清风仙尊与紫阳剑尊少年相识,拜入同一处师门,成了最为亲近的师兄弟,正是情窦初开的时候,清风仙尊少年慕艾,求了师父指婚,他一心痴缠紫阳剑尊,不知为何那时的紫阳剑尊没有拒绝。
他们那时的感情很好,直到后来紫阳剑尊公然违抗婚约,非要与另一个人结为道侣,还公然挑衅说清风仙尊不知廉耻纠缠着他,那时他们师父发了好大一通火,将紫阳剑尊压到刑事堂抽了九十九鞭,还是清风仙尊劝下来的。

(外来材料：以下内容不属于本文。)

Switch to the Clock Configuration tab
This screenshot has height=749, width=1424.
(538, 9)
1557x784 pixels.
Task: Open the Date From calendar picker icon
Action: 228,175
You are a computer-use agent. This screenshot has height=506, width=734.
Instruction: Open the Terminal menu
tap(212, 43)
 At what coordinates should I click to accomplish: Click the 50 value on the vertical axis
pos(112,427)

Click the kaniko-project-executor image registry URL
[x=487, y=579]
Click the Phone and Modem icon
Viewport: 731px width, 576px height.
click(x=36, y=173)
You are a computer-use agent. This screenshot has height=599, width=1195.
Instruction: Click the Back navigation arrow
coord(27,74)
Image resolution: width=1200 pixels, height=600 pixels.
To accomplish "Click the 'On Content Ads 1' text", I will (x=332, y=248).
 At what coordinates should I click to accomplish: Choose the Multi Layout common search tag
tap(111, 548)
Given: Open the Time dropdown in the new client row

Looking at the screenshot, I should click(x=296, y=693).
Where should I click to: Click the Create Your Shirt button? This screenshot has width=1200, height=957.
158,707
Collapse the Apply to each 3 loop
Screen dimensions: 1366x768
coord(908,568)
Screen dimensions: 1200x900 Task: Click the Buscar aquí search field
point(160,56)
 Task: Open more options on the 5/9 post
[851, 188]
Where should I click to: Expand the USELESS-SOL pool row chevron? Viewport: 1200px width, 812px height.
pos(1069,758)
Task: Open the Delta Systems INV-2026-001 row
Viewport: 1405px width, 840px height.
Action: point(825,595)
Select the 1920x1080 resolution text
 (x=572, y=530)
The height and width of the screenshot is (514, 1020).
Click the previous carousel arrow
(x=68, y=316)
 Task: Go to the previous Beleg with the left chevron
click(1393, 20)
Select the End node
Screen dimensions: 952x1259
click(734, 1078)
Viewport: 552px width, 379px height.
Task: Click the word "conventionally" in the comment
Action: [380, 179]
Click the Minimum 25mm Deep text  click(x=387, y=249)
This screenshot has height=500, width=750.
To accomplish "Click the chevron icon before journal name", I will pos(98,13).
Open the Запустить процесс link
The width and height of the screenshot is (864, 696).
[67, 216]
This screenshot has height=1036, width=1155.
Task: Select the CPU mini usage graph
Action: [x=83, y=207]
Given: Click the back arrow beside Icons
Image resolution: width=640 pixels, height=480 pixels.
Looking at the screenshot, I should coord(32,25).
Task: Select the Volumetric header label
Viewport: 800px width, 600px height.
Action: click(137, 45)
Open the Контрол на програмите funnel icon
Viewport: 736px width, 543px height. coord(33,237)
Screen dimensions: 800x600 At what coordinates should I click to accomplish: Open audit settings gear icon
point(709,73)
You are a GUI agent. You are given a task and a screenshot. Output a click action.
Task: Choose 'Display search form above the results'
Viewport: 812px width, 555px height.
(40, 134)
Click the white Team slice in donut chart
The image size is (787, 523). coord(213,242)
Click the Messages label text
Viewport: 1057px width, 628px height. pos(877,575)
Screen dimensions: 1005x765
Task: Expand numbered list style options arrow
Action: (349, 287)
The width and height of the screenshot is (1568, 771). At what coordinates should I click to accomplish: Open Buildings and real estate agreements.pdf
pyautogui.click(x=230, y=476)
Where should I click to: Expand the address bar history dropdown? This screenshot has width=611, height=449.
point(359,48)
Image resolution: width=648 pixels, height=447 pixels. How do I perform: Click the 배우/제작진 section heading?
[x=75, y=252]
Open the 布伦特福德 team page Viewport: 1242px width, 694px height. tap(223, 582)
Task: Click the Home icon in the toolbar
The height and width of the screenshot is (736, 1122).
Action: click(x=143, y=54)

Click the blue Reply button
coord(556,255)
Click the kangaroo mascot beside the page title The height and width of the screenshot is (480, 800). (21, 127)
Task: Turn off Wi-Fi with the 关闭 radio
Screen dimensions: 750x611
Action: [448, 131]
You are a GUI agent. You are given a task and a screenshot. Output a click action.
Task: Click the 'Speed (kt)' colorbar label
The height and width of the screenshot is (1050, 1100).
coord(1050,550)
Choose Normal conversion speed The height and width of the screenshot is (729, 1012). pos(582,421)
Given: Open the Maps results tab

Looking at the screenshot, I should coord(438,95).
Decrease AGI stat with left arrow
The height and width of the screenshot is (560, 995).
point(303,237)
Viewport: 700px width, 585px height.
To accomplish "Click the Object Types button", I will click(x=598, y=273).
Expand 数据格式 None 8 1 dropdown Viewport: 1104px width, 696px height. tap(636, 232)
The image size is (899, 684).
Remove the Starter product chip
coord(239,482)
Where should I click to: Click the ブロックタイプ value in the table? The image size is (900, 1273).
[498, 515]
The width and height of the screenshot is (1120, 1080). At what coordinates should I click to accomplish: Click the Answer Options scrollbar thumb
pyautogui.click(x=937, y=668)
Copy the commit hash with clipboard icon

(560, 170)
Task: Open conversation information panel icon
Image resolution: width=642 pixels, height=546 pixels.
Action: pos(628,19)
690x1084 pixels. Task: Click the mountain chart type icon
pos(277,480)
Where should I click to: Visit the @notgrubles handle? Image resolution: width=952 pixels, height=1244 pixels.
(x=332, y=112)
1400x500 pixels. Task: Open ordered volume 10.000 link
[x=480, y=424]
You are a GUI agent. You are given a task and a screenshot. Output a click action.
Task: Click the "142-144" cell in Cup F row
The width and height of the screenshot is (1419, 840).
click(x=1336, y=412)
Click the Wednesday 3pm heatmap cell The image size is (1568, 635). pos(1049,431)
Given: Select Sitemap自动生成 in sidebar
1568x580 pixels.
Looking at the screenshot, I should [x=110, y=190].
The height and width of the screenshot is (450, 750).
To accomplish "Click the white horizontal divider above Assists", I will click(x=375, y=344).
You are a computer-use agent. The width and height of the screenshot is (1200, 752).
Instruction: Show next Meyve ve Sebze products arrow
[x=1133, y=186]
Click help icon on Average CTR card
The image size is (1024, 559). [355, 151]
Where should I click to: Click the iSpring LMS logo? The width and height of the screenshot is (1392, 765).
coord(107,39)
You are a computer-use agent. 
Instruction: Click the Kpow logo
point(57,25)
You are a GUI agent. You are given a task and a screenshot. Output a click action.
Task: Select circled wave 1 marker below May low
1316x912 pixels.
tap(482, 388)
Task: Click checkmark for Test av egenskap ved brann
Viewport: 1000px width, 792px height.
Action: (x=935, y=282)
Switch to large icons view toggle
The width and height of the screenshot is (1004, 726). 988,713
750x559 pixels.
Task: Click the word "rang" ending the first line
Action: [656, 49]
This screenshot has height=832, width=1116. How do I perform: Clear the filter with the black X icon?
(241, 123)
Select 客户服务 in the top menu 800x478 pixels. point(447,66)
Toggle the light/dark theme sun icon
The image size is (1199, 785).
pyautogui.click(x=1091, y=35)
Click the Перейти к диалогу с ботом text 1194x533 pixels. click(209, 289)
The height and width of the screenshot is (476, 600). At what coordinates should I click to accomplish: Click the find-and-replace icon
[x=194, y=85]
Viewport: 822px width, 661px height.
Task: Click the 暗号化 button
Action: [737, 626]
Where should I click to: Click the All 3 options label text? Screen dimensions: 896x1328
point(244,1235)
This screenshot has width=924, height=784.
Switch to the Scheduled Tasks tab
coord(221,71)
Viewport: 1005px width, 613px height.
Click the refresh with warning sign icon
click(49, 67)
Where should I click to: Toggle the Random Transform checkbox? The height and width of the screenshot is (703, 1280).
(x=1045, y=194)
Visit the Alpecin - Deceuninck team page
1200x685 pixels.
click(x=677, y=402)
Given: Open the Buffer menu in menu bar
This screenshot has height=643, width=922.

要是事情到了这一步,清风仙尊就此消了心思,不再与紫阳剑尊联系,舆论倒不会发展到如今。
只可惜,他陷入了魔怔,不但每时每刻都要黏着紫阳剑尊,甚至为他疗伤摘取草药擅闯禁地摘得那九天寒莲,自己身负重伤奄奄一息,将那九天寒莲送到紫阳剑尊那儿时,紫阳剑尊还在与另一人卿卿我我。清风仙尊大怒,当即拔剑要驱逐那人,却因为身负重伤被紫阳剑尊轻而易举拦下来,还冷漠地让他滚。
打也没打过,还被心爱之人羞辱,清风仙尊黯然神伤,沉寂了好长一段时间。可他还是没有放弃,竭尽所能讨好紫阳剑尊,他以为自己只要再努力一点,再多付出一点,紫阳剑尊早晚有一天能被他打动。
师父对他失望了,亲朋好友也渐渐疏远他。
可惜,一直到他心生魔障走火入魔他也没能让紫阳剑尊多看他一眼。
宋立泽心里异常不舒服,他是紫阳剑尊朋友,一开始当然是无条件偏袒紫阳剑尊的,可安澈实在是太惨了,即便他理智上觉得安澈是在自作自受,可什么都不如他亲眼看着安澈如此凄凉无助来的冲击力大。
他闭门想了半日,决定拜访一下紫阳剑尊,正巧紫阳剑尊昨日传了音讯想邀他去品茗。
他当即掐了道符去往九阳宗,去时惊讶地发现几大主峰皆是热闹非凡,路上挂着灯笼、贴着红符,似乎正巧有什么喜事一样。
宋立泽越看越心惊,几乎是飞奔过去到紫阳剑尊府邸,顺着记忆里的路线推门而入,看到里间两人坐在书桌前,正靠在一起亲密地低语。
外人面前从来不苟言笑、冷漠自持的紫阳剑尊萧景舒,虽然此刻依旧没什么表情,却耐心地听着身旁那人说话,即便看到宋立泽过来,他的眼神也没有移开半分。
他身边那人,便是萧景舒捧在心上甚至不惜与清风仙尊决裂的人——九阳宗灵药堂二长老白钰。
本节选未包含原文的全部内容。